--- start ---

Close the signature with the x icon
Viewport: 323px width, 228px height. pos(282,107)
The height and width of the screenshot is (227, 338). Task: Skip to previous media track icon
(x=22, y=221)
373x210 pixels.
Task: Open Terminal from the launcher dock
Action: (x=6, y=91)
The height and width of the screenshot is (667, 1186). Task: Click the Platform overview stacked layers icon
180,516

--- end ---
--- start ---

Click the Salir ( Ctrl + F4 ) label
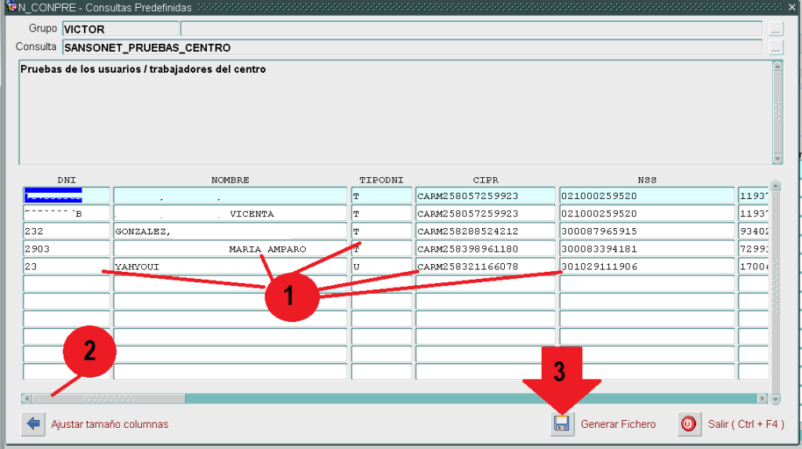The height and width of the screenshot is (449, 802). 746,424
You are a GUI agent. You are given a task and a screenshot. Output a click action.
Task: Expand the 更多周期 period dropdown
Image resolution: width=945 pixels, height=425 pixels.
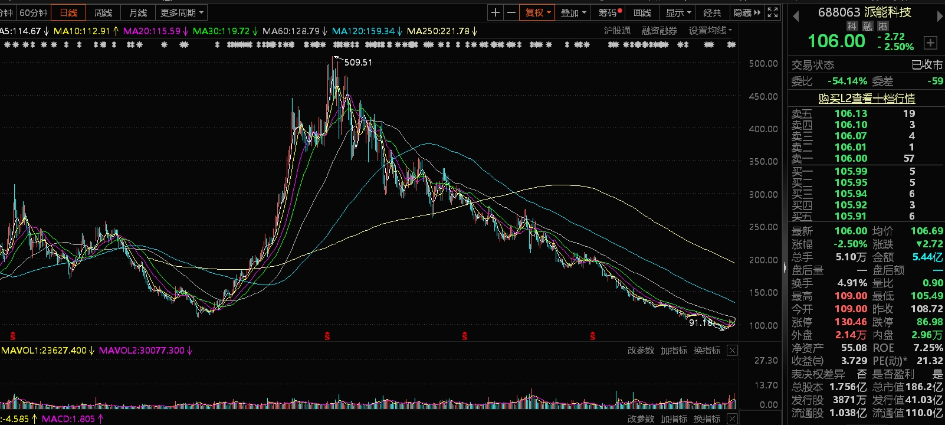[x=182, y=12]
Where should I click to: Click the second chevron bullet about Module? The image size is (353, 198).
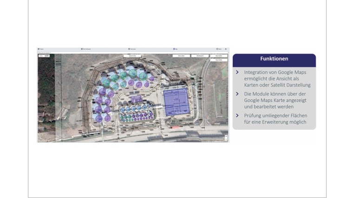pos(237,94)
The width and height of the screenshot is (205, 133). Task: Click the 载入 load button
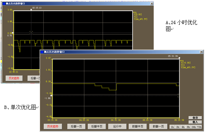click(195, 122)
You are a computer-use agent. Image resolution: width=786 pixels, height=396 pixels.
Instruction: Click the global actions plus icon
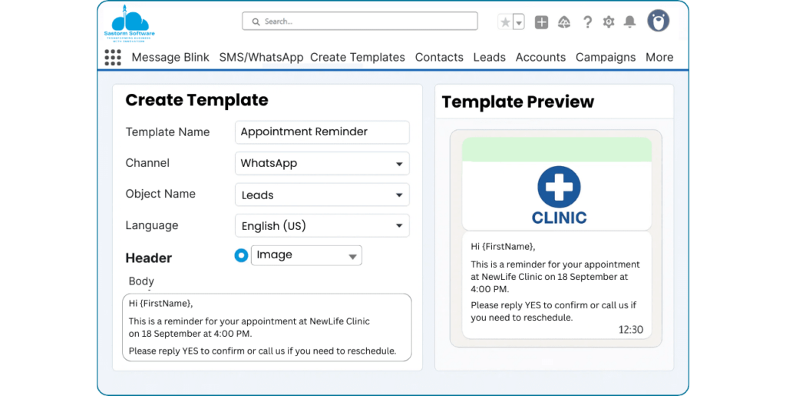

--- end ---

● What this task involves
Rename "period dropdown" to "period menu" in the lines from the one with "Click the Salir ( Ctrl + F4 ) label" up to and including the one with "[x=182, y=12]", and give back only those lines, unchanged otherwise and without the pictures.

● Response
Click the Salir ( Ctrl + F4 ) label
The height and width of the screenshot is (449, 802). 746,424
You are a GUI agent. You are given a task and a screenshot. Output a click action.
Task: Expand the 更多周期 period menu
Image resolution: width=945 pixels, height=425 pixels.
[x=182, y=12]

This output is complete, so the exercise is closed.